Milk and Honey

June 19, 2020 


It’s fair to say that life recently has been anything but “normal” for most of the world. Whatever we thought was normal has morphed into a life of varying degrees of isolation, reduced human contact, and even an unexpected return to the family mealtime experience. It is this third realization to which I want to draw our attention this week.

There is an abundance of research that highlights the importance of time spent together at mealtimes. We have known for thousands of years that family mealtime improves family connectedness, which in turn has higher results of healthy development and reduced the probability for emotional distress and dangerous high-risk behaviors. If there is an immediate silver lining to the outcome of our COVID-19 experience, it’s that many families have eaten more meals together in the last 3+ months than they have in the last three years combined!

21st Century eating together isn’t just about putting food on the table. We have also developed infinite ways to improve the natural taste of our foods. We have learned to make combinations of flavors that highlight tastes, smells, and textures, in order to make the meal all the more beautiful.

In this week’s Torah portion, Shelach, we read about Moses sending forth a group of Hebrews to scout the land of Canaan, the land of the Israelite’s destiny, and tells them to bring back only “fruit of the land” (Numbers 13:20). But it is also from this request that today we refer to Israel as the land “flowing with milk and honey” (13:27).

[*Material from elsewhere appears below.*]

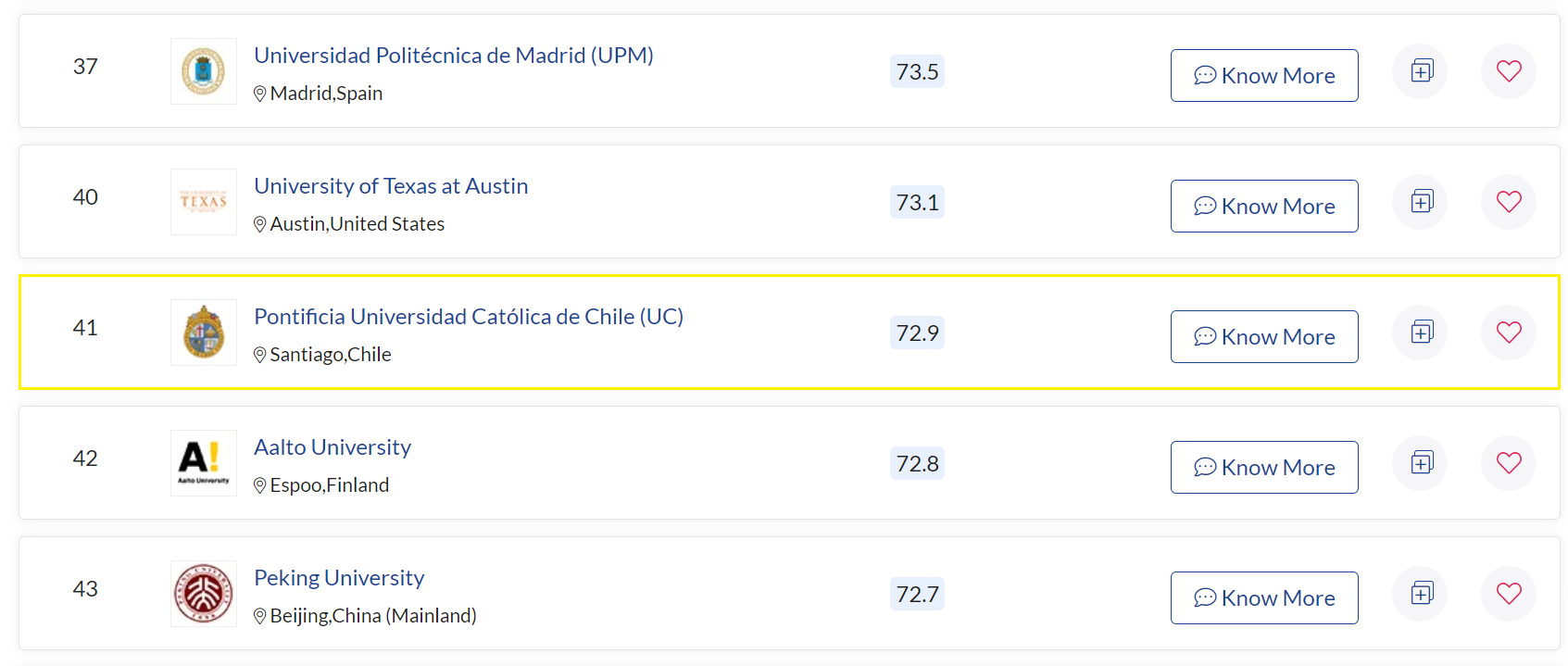1568x666 pixels.
Task: Click the location pin icon beside Beijing,China
Action: 260,615
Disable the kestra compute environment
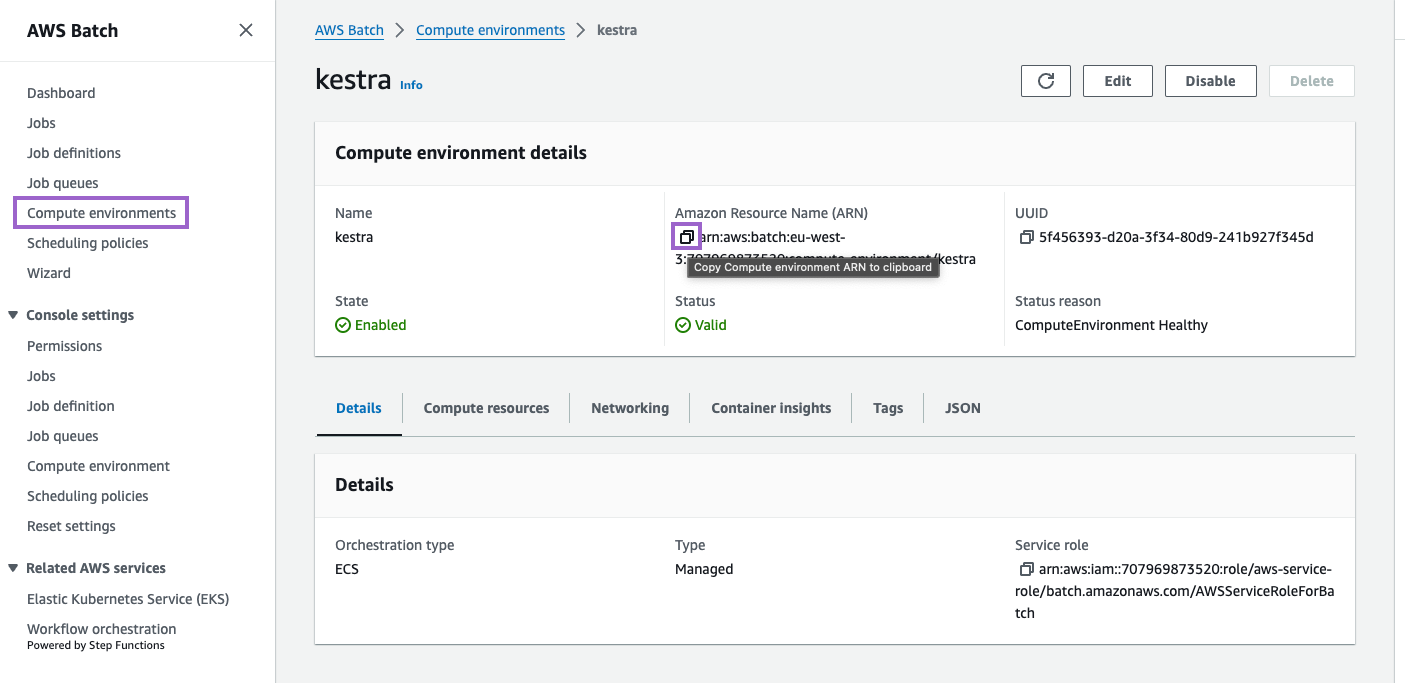The width and height of the screenshot is (1405, 683). click(x=1210, y=81)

What these “spies” come back with is not the beautiful aromatic citrus fruits native to the land, or the vines of grapes in season, they didn’t even come back with the herbs and plants that would have added so much flavor to their mana from heaven. What they return with is a vision of life and hope, and they identify these two virtues as the land’s fruit. The milk was symbolic of life and the future generations that would be raised on this land, and the honey was symbolic of the sweetness and hope for settling in a land that could provide stability and permanence.

As we continue our lives during these strangest of times, what this week’s Torah portion reminds us to do is to remember that our meals together are moments of life and hope. Our meals highlight how things that might be bland alone can come together to be full of flavor. These meals should bring smiles to our faces, they should offer opportunities for sharing our experiences, for telling stories, and for getting to know one another. Let’s not take these moments for granted, even during these unprecedented times.

As the Jewish Federation of San Antonio, our purpose is to help ensure a future Jewish community for our children’s children. It is to provide the resources for every Jewish family to be able to know that they will be taken care of, and that our local agencies, synagogues, and essential services will be here like the milk and honey in the land of Israel. We are passionate about this responsibility and are here planning for our Jewish San Antonio future! We invite you to join us on this journey.


Shabbat shalom and b’teavon (happy eating)!